Another negative is that the government decides the amount of tax on products, which leads to people complaining about high taxes and their unwillingness to pay them. Moreover, lack of price control management can cause shortages in goods and can result in a recession.
Disadvantages of Social Democratic Policy In a Mixed Economy
While most modern forms of government are consistent with some form of mixed economy, given the broad range of economic systems that can be described by the term, the mixed economy is most commonly associated with social democratic parties or nations run by social democratic governments. In contemporary terms, "social democracy" usually refers to a social corporatist arrangement and a welfare state in developed capitalist economies.
Critics of contemporary social democracy argue that when social democracy abandoned Marxism it also abandoned socialism and has become, in effect, a liberal capitalist movement. They argue that this has made social democrats similar to center-left, but pro-capitalist groups, such as the U.S. Democratic Party .
The Democratic Party Logo
The Democratic party in the United States is seen by some critics of contemporary social democracy (and mixed economies) as a watered-down, pro-capitalist movement.
Marxian socialists argue that because social democratic programs retain the capitalist mode of production they also retain the fundamental issues of capitalism, including cyclical fluctuations, exploitation and alienation. Social democratic programs intended to ameliorate capitalism, such as unemployment benefits or taxation on profits and the wealthy, create contradictions of their own through limiting the efficiency of the capitalist system by reducing incentives for capitalists to invest in production.
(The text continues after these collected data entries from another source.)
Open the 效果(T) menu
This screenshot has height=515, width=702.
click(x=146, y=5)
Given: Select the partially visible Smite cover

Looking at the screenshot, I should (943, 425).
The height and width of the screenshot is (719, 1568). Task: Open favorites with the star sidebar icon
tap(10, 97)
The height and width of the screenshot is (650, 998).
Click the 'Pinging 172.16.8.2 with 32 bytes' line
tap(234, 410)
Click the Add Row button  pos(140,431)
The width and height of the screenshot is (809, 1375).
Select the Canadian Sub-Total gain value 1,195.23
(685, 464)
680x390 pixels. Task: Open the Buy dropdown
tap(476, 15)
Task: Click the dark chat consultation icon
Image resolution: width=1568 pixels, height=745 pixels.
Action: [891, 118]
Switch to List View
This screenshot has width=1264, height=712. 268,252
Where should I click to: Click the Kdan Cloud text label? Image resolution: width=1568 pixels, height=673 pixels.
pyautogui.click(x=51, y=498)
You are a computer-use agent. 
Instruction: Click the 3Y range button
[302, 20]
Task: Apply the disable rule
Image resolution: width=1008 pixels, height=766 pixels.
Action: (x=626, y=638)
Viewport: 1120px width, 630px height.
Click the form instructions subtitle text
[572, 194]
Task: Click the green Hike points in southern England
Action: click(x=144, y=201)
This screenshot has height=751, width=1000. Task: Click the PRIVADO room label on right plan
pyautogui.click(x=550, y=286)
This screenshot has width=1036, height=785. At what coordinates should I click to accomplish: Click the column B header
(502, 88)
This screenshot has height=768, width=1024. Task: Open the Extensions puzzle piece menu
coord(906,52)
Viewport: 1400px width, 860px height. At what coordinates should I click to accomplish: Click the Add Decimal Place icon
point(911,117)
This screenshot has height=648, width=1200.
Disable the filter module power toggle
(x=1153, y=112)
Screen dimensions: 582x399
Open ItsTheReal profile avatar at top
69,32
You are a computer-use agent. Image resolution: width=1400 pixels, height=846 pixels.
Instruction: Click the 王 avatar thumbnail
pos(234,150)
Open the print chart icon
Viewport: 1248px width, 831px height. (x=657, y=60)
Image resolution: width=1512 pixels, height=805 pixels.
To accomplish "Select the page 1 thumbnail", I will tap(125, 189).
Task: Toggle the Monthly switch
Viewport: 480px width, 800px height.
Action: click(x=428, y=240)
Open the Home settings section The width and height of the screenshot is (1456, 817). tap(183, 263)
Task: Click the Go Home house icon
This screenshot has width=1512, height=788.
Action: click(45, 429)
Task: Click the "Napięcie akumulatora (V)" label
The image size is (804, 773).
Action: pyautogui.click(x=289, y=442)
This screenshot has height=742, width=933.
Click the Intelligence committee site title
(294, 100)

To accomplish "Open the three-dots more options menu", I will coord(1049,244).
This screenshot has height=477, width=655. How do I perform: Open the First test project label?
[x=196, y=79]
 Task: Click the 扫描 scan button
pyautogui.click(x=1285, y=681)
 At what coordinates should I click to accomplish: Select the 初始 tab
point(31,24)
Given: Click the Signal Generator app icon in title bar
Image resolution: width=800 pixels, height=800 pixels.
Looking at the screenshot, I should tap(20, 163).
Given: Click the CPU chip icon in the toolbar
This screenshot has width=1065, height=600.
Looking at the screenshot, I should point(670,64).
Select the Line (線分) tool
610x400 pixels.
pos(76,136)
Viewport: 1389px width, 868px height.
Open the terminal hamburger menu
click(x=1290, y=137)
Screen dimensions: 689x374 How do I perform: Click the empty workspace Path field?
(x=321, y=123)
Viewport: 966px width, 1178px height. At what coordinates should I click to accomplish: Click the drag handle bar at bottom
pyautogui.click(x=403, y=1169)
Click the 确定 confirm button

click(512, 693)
Others contrast social democracy with democratic socialism by defining the former as an attempt to strengthen the welfare state and the latter as an alternative socialist economic system to capitalism. The democratic socialist critique of social democracy states that capitalism could never be sufficiently "humanized" and any attempt to suppress the economic contradictions of capitalism would only cause them to emerge elsewhere. For example, attempts to reduce unemployment too much would result in inflation, and too much job security would erode labor discipline. In contrast to social democracy, democratic socialists advocate a post-capitalist economic system based either on market socialism combined with workers self-management, or on some form of participatory-economic planning.
Social democracy can also be contrasted with market socialism. While a common goal of both systems is to achieve greater social and economic equality, market socialism does so by changes in enterprise ownership and management, whereas social democracy attempts to do so by government-imposed taxes and subsidies on privately owned enterprises. Market socialists criticize social democracy for maintaining a property-owning capitalist class, which has an active interest in reversing social democratic policies and a disproportionate amount of power over society to influence governmental policy as a class.